Das Landesarbeitsgericht änderte dieses Urteil in zweiter Instanz ab, erklärte die Kündigung für wirksam und das Arbeitsverhältnis für beendet. Diese Entscheidung begründete das Landesarbeitsgericht damit, dass der Arbeitnehmer als Nebenpflicht des Arbeitsverhältnisses verpflichtet war, die Interessen des Arbeitgebers so zu wahren, wie dies von ihm unter Berücksichtigung seiner Stellung und Tätigkeit im Betrieb verlangt werden konnte. Diese Rücksichtnahmepflicht verbot es dem Arbeitnehmer, sich ohne Einverständnis des Arbeitgebers betriebliche Unterlagen oder Daten anzueignen oder diese für betriebsfremde Zwecke zu vervielfältigen. Da die weitergeleiteten E-Mails Dienstgeheimnisse enthielten, unter anderem Kalkulationsunterlagen eines fremden Projektes, stand zur Überzeugung des Gerichts fest, dass der Kläger eine Konkurrenztätigkeit bei seinem neuen Arbeitgeber vorbereiten wollte. Die Weiterleitung der E-Mails war nach Ansicht des Landesarbeitsgerichts auch nicht von dem Arbeitsvertrag umfasst. Im Arbeitsvertrag war zwar geregelt, dass der Arbeitnehmer auf Verlangen sofort oder bei Beendigung des Arbeitsverhältnisses auf privaten Datenträgern gespeicherte Daten und Informationen löschen muss. Das ersetzt allerdings nicht die konkrete Genehmigung, sensible Daten auf private E-Mail-Accounts weiterzuleiten, sondern regelt lediglich Streitigkeiten darüber, wem bei einer Speicherung auf einem privaten Datenträger die Entscheidungs- und Verfügungsgewalt über diese Daten zusteht.
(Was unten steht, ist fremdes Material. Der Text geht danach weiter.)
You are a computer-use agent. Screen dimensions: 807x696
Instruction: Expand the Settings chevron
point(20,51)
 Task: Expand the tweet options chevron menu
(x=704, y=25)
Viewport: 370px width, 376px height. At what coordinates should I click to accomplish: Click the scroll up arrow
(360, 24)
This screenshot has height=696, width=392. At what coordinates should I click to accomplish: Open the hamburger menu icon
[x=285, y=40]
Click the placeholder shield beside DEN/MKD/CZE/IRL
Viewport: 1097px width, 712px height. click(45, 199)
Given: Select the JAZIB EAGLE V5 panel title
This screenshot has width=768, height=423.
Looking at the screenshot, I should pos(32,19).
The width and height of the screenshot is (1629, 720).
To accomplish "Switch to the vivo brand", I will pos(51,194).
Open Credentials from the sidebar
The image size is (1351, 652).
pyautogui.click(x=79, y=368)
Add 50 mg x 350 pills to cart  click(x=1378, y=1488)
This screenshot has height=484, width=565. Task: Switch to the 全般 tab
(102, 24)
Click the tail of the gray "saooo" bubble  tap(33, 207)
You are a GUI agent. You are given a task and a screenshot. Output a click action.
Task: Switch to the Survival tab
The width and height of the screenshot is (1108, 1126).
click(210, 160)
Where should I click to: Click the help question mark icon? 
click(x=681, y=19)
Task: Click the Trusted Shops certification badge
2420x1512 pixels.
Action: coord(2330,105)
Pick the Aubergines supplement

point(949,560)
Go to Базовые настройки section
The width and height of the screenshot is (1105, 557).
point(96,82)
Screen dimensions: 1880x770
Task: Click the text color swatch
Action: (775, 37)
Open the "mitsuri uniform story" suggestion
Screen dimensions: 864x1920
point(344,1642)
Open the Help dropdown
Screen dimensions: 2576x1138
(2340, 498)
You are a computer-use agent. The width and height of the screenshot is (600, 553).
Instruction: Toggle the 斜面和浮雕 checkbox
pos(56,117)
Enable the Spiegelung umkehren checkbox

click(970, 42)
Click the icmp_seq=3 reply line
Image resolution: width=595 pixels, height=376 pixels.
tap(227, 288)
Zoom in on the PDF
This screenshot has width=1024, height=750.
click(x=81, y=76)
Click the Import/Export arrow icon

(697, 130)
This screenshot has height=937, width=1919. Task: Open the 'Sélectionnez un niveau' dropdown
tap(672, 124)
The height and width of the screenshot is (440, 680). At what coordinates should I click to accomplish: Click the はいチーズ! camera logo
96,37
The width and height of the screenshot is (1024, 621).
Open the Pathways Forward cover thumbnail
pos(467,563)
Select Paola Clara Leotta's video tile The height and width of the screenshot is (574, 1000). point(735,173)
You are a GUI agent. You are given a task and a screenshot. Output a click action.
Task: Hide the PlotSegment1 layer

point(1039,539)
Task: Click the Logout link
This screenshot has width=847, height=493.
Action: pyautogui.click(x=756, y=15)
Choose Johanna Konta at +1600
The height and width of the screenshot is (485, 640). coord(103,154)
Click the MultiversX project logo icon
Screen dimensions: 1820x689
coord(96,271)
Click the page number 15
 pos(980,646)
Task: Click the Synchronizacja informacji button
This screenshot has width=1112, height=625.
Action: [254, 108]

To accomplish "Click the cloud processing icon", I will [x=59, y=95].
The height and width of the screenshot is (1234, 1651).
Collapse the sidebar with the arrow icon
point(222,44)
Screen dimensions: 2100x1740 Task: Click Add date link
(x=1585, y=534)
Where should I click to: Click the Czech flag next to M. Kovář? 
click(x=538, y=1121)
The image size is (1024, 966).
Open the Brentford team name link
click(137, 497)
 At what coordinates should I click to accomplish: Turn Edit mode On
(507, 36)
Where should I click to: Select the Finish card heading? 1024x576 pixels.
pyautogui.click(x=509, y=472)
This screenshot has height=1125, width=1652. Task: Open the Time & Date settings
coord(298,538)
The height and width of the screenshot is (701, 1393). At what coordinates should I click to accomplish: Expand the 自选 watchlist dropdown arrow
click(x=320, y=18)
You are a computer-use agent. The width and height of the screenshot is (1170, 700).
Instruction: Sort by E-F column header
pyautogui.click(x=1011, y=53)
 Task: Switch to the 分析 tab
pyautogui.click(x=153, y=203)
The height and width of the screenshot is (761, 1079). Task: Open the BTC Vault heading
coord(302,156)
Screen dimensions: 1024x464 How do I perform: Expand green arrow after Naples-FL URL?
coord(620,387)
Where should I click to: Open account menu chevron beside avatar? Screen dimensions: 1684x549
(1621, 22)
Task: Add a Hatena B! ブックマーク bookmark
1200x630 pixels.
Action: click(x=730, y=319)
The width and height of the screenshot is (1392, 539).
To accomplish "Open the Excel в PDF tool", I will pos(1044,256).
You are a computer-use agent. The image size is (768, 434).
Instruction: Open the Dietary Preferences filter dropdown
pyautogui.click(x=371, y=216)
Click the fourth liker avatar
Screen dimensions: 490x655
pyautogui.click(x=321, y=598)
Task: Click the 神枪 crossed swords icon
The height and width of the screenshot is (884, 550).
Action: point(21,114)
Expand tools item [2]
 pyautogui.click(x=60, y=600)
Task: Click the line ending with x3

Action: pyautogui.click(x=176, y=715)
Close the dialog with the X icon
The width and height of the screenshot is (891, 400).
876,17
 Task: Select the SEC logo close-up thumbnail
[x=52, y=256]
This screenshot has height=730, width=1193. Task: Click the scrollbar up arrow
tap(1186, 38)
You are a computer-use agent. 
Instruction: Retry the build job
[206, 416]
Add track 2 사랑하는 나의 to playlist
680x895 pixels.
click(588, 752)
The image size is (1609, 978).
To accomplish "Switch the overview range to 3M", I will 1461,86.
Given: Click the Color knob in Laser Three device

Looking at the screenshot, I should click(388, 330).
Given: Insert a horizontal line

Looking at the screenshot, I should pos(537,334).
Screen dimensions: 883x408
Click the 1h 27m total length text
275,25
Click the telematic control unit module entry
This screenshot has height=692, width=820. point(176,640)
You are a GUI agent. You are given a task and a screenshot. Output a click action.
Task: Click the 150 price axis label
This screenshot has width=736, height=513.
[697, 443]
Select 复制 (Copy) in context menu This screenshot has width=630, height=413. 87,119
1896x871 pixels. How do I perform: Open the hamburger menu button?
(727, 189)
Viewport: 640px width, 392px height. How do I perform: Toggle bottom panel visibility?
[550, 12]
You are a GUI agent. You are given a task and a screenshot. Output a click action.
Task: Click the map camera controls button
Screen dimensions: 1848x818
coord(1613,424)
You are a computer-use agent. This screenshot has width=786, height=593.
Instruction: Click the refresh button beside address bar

Im Ergebnis erklärte das Gericht daher die fristlose Kündigung für wirksam, da die E-Mails sensible Daten enthielten, welche sich der Arbeitnehmer ohne ausdrückliche Zustimmung angeeignet hatte.
Fazit: Sorgfältige Trennung ratsam
Auch wenn sich mancher Arbeitnehmer bei der Weiterleitung betriebliche E-Mails auf private Accounts nichts Böses denkt: Es dürfte die Regel darstellen, dass diese E-Mails vertrauliche Informationen und Geschäftsgeheimnisse enthalten. An dem Schutz dieser Daten hat ein Arbeitgeber ein massives Interesse. Arbeitsrechtlich ist daher bereits das schlichte Weiterleiten dieser Daten ohne Zustimmung des Arbeitgebers eine Pflichtverletzung. Das ist selbst dann der Fall, wenn das Motiv des Arbeitnehmers ausschließlich darin liegt, zu Hause an diesen Unterlagen zu arbeiten. Sobald die Interessen des Arbeitnehmers zusätzlich geschäftsschädigend sind – insbesondere also die Weiterleitung dieser Daten an Dritte geplant ist – kann der Arbeitgeber sogar fristlos kündigen.
Ein lockerer Umgang mit betrieblichen E-Mails ist also keinesfalls zu empfehlen. Bei Unsicherheiten sollten Arbeitnehmer die Zustimmung ihres Vorgesetzten einholen. Arbeitgebern hingegen ist zu raten, diesen Punkt im Arbeitsvertrag deutlich zu regeln.